The clock reads 11:09 PM as I sit alone, eyes barely open, surrounded only by the photo-covered walls of my dorm room, completely overcome by exhaustion. 11:10 PM, only a minute more until I can fall asleep. After what seems like an eternity, the clock ticks on my dimly lit cell phone, 11:11 PM. In this moment most people are contemplating their wish, but I am not one of them. I already know mine. Every penny I have thrown in the mall’s fountain, every shooting star, every wishbone I have broken with my mother, and every 11:11 has yielded the same exact wish for as long as I can remember. As I squeeze my eyes tightly shut, I think to myself, “I wish that one day my brother will be able to talk.”
I feel the pressure mounting. One word, one noise, could set David off in an instant. As we walk through the glass doors to my family’s favorite pizzeria, I see my brother attempt to make the transition from the green mat outside, to the red and white tiled floor inside. I know this could very easily be that moment. He stops, his Obsessive-Compulsive Disorder paralyzing him in his tracks. His hands begin to flap uncontrollably, and a puzzled family stops behind him, unsure of how to proceed.

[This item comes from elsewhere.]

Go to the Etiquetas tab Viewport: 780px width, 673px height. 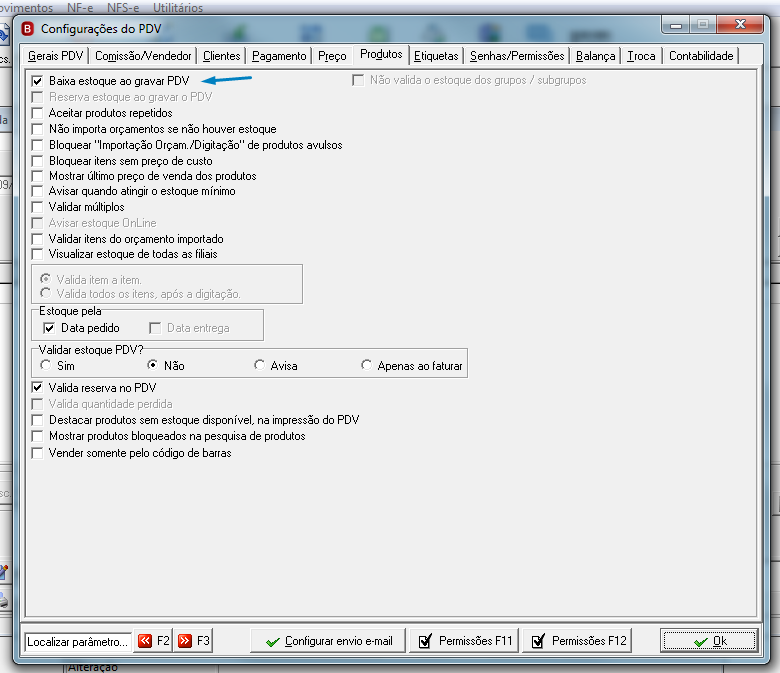coord(436,56)
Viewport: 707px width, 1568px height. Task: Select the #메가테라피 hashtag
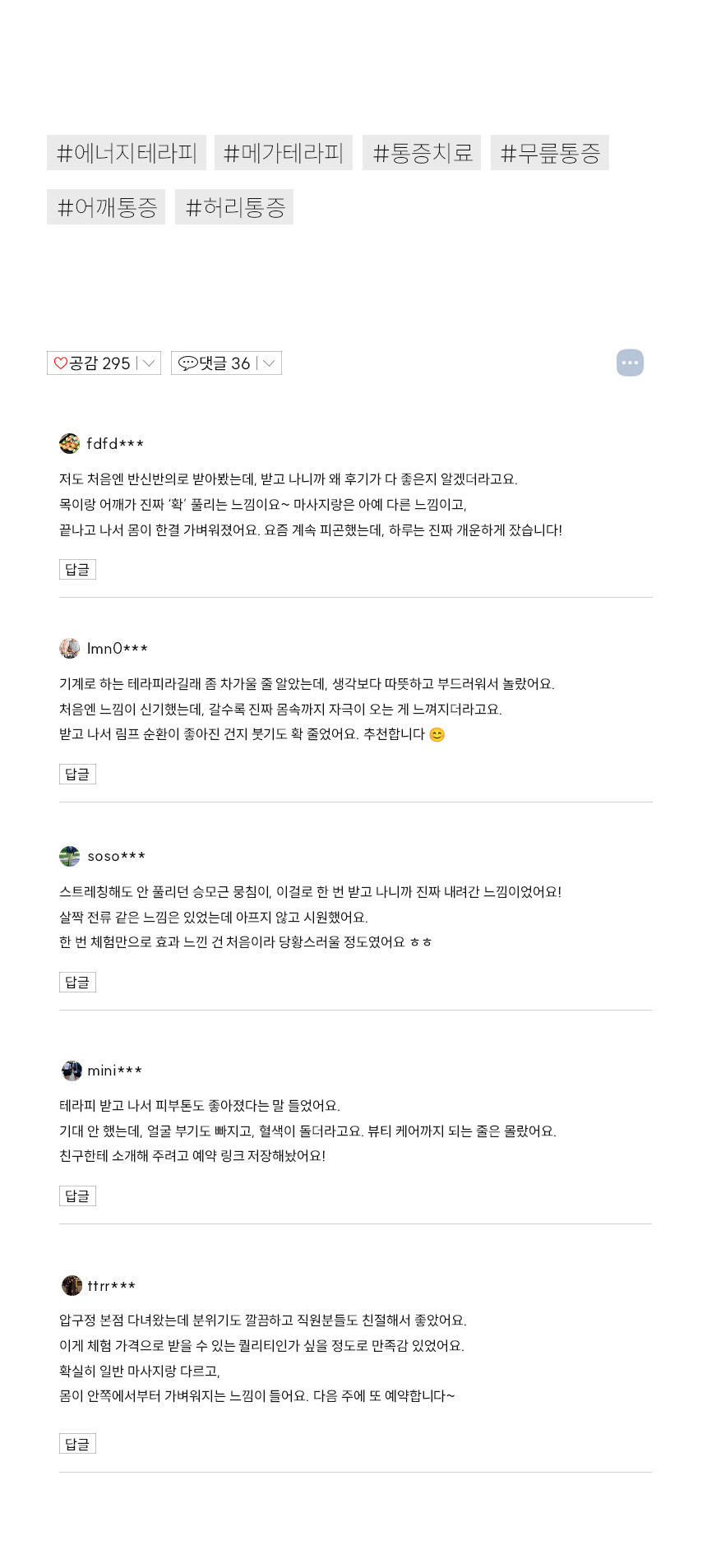click(284, 153)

“David!” I hear my dad yell from the counter where he is busy placing our order. However, his plea is not convincing enough to persuade David to move further into the restaurant. I quickly make my way over to the door and muster all of my strength to push my 190-pound brother through the doorway. The family then passes through the entrance, and I look at them apologetically, hoping they will understand. Meanwhile, David runs over to the pizzeria’s refrigerator where he pulls out a bottle of his favorite purely synthetic, neon yellow lemonade. However, not even the lemonade is enough to pacify him today, as his tantrum begins to escalate even further. He begins to loudly stomp his feet on the ground to express his rage to everyone in the pizzeria. I feel the eyes of the held-up family burning through me and see their mother whispering to her scared children.

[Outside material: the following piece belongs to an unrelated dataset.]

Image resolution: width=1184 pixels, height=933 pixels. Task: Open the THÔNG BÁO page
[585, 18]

There have been many times when having an Autistic brother has made me feel extremely alone, left with no one to talk to, and no one to understand how I feel. Even so, on his good days, David’s smile can light up a room, and his laugh can instantly make anyone feel better. Despite his unpredictable tantrums, David has truly been my greatest teacher, teaching me lessons that no classroom ever could. He has given me the gifts of empathy, understanding, and patience for those who are different.

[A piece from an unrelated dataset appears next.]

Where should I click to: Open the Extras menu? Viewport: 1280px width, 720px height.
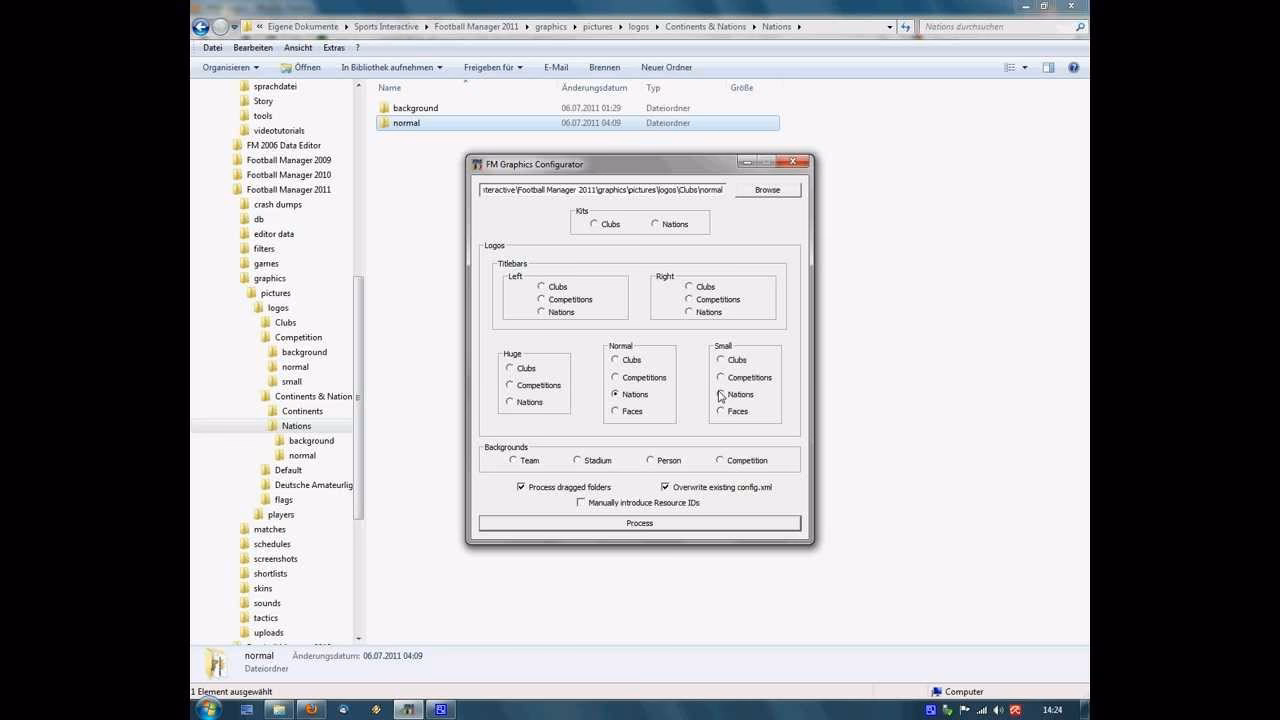click(x=334, y=47)
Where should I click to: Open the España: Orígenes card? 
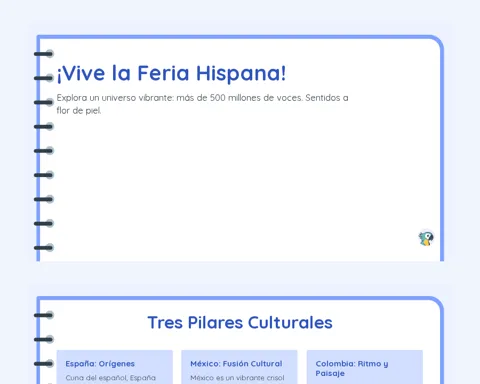coord(115,367)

After a long day of packing and traveling, I have finally arrived home from school for the summer. As always, my parents welcome me with a family outing to my favorite restaurant, Leone’s. Today, my brother is in higher spirits, sitting across from me in the loud restaurant, completely unfazed by the neighboring table’s chatter. As he rocks back and forth, with his earphones tucked snugly in his ears, listening to Disney tunes, he stares intently at me. I return his stare and shoot a smile in his direction. He giggles loudly, and an adorable grin spreads across his round face. My mom looks at me, smiles, and says, “I think he missed you, Sophia!”
Every night, as the clock strikes 11:11 PM, I still wish that someday David will be able to talk. I wish for this in hopes that he can one day live a traditionally full life, complete with a job and friends. However, remarkably, despite his inability to speak, David has taught me more about life than anyone else ever could.